Stored items
■ ■ ■ ■
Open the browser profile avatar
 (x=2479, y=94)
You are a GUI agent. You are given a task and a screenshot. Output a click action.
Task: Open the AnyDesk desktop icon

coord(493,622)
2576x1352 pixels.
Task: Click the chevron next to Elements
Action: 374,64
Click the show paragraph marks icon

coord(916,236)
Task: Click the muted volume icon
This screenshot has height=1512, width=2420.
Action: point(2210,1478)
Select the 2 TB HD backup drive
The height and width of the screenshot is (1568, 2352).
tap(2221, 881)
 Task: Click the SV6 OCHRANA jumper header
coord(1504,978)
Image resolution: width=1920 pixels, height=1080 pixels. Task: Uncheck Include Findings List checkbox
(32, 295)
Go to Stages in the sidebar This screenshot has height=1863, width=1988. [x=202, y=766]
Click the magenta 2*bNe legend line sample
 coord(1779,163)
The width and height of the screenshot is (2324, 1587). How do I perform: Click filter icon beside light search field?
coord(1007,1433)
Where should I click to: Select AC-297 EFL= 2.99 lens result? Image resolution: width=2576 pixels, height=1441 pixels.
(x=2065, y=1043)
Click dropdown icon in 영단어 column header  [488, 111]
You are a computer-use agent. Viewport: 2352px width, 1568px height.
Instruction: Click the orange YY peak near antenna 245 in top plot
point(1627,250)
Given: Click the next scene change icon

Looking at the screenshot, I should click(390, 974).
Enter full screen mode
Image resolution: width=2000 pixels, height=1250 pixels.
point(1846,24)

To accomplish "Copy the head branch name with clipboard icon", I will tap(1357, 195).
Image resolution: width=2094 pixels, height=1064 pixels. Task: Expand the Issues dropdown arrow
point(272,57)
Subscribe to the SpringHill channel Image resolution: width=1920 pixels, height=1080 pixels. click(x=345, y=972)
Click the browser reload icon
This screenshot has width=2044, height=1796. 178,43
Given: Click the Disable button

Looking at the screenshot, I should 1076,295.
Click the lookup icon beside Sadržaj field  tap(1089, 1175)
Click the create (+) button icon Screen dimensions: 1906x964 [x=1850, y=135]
■ ■ ■ ■
WORK INSTRUCTION →
Could you write out, exactly as they stand, only the lines above that begin at the line with "Click dropdown icon" and stop after the line with "Click the lookup"?

WORKED SOLUTION →
Click dropdown icon in 영단어 column header  [488, 111]
You are a computer-use agent. Viewport: 2352px width, 1568px height.
Instruction: Click the orange YY peak near antenna 245 in top plot
point(1627,250)
Given: Click the next scene change icon

Looking at the screenshot, I should click(390, 974).
Enter full screen mode
Image resolution: width=2000 pixels, height=1250 pixels.
point(1846,24)

To accomplish "Copy the head branch name with clipboard icon", I will tap(1357, 195).
Image resolution: width=2094 pixels, height=1064 pixels. Task: Expand the Issues dropdown arrow
point(272,57)
Subscribe to the SpringHill channel Image resolution: width=1920 pixels, height=1080 pixels. click(x=345, y=972)
Click the browser reload icon
This screenshot has width=2044, height=1796. 178,43
Given: Click the Disable button

Looking at the screenshot, I should 1076,295.
Click the lookup icon beside Sadržaj field  tap(1089, 1175)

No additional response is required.